A sculpture by Jake and Dinos Chapman, featuring a man hanging upside down, naked and bleeding, has been installed in Sheffield Cathedral as part of “Going Public,” a city wide exhibition opening today in which five venues are exhibiting works from the collections of five reputed private collectors from the UK, Italy, Germany, and France.
The large piece by the still controversial Chapman brothers, entitled Cyber Iconic Man (1996), has been installed in the Chapel of the Holy Spirit of the Cathedral, where another 10 works loaned by uber-collector Patrizia Sandretto Re Rebaundengo are also on display, including pieces by Maurizio Cattelan, Douglas Gordon, Goshka Macuga, and Susan Philipsz.
The gory sculpture might seem provocative in such pious settings. But the Very Reverend Peter Bradley, dean of Sheffield Cathedral, sees it differently.

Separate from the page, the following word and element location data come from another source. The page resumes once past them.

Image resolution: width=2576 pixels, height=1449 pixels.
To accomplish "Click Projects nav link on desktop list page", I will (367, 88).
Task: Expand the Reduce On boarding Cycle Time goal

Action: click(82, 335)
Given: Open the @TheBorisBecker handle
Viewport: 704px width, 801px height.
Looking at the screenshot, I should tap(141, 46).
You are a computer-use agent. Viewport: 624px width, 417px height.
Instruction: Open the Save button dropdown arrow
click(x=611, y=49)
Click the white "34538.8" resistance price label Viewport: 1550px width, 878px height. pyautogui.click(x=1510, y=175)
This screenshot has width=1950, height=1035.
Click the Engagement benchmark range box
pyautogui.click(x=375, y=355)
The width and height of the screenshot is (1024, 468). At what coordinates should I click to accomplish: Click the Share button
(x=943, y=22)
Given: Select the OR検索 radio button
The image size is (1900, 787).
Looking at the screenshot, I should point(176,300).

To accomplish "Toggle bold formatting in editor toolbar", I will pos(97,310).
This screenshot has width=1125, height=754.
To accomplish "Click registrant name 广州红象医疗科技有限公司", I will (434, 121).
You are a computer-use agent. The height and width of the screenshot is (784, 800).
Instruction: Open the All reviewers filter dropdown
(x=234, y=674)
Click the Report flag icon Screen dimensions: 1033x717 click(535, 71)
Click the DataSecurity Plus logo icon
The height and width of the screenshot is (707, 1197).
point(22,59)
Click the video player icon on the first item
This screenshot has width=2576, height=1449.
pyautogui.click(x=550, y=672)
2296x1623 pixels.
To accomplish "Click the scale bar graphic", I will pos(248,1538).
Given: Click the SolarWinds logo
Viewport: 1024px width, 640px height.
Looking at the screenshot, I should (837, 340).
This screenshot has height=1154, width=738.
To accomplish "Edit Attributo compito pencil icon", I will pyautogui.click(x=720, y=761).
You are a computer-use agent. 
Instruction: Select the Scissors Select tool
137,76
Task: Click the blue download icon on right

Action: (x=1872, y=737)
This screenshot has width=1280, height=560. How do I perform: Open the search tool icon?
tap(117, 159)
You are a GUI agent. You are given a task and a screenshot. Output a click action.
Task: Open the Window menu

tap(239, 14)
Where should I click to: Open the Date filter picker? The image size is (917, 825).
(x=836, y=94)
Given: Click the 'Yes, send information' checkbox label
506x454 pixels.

“A lot of classic religious art shows images of really rather frightening violence, [such as] the crucifixion,” he told the BBC. “But we don’t notice that because we don’t actually see it as violence. We see it purely as an illustration of a story. Some of these artworks invite us to reflect on violence, and violence in a religious context, in a new way, and that’s strong, certainly,” he explained.
In fact, Dean Bradley had specifically asked for artworks that had “quite a punch,” according to the BBC, so that they wouldn’t be “overwhelmed by the building.”
Also, as part of “Going Public,” rarely-seen Marcel Duchamp works and archives, drawn from the collection of Egidio Marzona, are being exhibited at the art-deco Graves Gallery.
A survey of contemporary Chinese artists, drawn from the Dominique & Sylvain Levy’s dslcollection, can be seen at Site Gallery and the Sheffield Institute of the Arts gallery, and highlights from Nicolas Cattelain’s collection have gone on display at the Millennium Gallery.
“Every major European city has a publicly owned collection of visual art that has flourished as a direct result of individual philanthropic giving,” Mark Doyle and Sebastien Montabonel, initiators of the project, said in a statement. “As public funding continues to decline, the role of corporate giving and philanthropy has become ever more important for the future.”
On October 12, a summit in Sheffield will bring international art world figures together to debate the role of private philanthropy for the arts in the 21st century.
“Going Public: International Art Collectors in Sheffield” is on view at several venues across Sheffield from September 16 – December 12, 2015.